Taking Up Taxes on the Campaign Trail
By ANDREW ROSENTHAL


Republican politicians talk a great deal about saving small businesses, and routinely play the mom-and-pop card when arguing against raising taxes, or charging a decent minimum wage, or providing everyone with access to health insurance. Last year, when the Senate was debating how to pay for a renewal of the payroll tax cut, Democrats proposed a surcharge on incomes over $1 million a year. Republicans screamed that this would hurt small businesses, and hence the economy, because small businesses are “job creators.”

They want to conjure the image of a haberdashery passed down from generation to generation, or of a guy who had a great idea for a gizmo and built a small company to make it. Those enterprises are well worth nurturing, and they do provide jobs. But new research shows that a mere 1 percent of small business owners (there’s that pesky 1 percent again) make more than $1 million a year and only a fourth of the nation’s small businesses pay any wages at all.

So what do those Republicans mean by “small business job creator”? They’re using a conveniently overbroad definition that includes partnerships and S-corporations – like hedge funds, accounting firms, law and lobbying practices and other often very big enterprises in terms of revenue or number of employees.
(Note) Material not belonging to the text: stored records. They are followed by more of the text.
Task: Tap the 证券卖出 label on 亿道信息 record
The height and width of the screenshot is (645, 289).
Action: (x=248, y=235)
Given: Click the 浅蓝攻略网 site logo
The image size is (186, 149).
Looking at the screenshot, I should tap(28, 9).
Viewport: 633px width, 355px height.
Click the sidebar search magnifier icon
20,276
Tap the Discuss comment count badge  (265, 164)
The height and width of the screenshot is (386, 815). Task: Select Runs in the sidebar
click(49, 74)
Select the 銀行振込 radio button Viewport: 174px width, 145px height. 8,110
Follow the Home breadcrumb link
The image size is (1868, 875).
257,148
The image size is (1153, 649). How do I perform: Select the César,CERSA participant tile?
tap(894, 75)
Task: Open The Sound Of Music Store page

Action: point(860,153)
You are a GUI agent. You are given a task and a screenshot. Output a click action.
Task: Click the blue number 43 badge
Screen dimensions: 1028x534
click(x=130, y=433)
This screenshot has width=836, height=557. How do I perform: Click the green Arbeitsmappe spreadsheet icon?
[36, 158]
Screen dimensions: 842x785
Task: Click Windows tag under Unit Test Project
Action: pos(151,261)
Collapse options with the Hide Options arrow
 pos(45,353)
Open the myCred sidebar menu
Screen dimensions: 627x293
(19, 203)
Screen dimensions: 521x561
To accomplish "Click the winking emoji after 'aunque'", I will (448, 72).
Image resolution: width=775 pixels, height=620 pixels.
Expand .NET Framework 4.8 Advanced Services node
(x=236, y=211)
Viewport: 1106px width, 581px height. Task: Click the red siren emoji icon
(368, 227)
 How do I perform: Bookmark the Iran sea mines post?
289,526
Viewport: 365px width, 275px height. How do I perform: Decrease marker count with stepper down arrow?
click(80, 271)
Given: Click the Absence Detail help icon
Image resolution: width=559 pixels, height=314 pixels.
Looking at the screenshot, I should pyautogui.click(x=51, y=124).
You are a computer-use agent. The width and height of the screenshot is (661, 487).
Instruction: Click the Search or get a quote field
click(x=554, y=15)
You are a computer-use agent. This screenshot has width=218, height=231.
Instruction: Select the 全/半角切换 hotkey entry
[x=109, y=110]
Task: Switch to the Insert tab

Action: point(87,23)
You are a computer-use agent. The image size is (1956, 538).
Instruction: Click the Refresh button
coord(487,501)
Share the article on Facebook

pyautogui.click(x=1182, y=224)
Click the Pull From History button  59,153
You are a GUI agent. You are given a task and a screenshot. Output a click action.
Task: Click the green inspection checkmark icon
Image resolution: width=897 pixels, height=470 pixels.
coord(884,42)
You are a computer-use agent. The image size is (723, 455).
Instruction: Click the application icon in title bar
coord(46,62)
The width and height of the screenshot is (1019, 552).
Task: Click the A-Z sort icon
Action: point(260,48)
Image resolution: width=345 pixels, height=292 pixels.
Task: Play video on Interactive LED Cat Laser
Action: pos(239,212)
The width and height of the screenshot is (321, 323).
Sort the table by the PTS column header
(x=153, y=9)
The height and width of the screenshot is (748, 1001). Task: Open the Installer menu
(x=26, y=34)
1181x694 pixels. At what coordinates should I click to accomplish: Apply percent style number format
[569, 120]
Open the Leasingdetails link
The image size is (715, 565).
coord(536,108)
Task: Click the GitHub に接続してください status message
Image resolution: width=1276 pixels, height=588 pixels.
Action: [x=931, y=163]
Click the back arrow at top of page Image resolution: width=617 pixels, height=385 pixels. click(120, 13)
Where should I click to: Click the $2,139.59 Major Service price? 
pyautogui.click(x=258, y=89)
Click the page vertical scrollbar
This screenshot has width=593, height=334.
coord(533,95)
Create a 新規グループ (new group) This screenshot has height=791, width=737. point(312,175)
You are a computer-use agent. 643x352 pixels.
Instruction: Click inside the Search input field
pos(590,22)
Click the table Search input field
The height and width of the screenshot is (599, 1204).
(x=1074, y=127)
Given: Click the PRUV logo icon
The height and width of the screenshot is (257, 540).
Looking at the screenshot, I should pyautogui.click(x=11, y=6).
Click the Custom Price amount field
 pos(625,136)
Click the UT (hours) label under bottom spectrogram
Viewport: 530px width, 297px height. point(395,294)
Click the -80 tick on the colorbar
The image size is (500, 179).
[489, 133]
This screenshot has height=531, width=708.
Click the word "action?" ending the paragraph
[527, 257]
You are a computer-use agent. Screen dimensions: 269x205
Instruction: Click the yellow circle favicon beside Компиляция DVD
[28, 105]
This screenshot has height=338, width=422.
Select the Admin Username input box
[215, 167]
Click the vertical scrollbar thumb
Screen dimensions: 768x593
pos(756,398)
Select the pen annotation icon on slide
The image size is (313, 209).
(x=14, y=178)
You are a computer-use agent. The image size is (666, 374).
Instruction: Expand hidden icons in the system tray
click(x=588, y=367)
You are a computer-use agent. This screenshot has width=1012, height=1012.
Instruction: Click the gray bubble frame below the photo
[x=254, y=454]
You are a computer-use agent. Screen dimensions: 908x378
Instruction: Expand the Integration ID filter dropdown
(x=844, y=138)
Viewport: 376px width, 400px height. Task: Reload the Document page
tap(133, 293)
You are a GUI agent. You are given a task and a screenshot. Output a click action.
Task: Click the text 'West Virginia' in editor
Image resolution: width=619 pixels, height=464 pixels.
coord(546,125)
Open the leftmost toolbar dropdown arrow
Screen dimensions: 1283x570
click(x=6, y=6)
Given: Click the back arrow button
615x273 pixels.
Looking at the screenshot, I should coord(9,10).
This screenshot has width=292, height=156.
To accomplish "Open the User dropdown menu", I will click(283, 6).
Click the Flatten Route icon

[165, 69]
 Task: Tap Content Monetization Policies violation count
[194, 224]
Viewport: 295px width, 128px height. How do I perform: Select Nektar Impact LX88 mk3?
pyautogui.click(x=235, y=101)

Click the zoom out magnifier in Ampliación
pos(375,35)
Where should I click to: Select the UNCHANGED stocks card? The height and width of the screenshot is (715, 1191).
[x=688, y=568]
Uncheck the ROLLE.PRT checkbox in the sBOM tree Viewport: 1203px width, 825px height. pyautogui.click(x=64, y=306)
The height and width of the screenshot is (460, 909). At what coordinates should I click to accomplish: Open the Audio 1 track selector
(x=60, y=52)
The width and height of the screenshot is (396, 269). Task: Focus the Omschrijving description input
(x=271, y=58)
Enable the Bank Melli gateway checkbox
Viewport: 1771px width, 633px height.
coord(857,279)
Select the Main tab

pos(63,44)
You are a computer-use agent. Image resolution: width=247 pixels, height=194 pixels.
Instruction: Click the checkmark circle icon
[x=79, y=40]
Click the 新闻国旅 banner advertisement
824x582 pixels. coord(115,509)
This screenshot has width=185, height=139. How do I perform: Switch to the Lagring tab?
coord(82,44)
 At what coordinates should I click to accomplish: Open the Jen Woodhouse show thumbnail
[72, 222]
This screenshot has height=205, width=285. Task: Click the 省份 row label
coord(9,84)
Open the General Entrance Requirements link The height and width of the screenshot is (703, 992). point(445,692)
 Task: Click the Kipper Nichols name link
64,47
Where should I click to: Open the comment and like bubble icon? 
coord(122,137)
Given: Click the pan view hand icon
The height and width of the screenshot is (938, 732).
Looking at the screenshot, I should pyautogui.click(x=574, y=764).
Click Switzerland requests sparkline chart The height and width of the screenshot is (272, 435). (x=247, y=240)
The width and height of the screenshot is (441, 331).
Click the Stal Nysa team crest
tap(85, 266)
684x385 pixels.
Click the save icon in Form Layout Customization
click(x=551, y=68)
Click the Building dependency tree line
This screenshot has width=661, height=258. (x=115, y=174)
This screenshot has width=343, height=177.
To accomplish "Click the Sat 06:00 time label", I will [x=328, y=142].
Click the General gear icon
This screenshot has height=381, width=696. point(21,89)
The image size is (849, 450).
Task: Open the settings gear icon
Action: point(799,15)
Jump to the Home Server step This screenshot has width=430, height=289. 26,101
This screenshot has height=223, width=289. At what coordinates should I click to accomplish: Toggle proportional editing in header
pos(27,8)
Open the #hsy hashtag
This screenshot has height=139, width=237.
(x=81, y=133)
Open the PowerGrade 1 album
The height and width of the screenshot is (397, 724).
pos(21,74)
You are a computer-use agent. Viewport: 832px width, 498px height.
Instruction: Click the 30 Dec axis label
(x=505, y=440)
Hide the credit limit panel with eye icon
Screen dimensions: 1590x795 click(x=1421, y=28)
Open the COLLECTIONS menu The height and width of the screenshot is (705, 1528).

Many of these would be “hurt” by higher taxes only in the sense that their very rich owners would be affected by them. The family farm isn’t on the line . . .

So here we have the Republican front-runners: The millionaire “small business” owner (Leroy) that Republicans are really trying to protecting when they sloganeer about job creators, and the even richer millionaire (Willard) who pays less than the “small business” owner in taxes.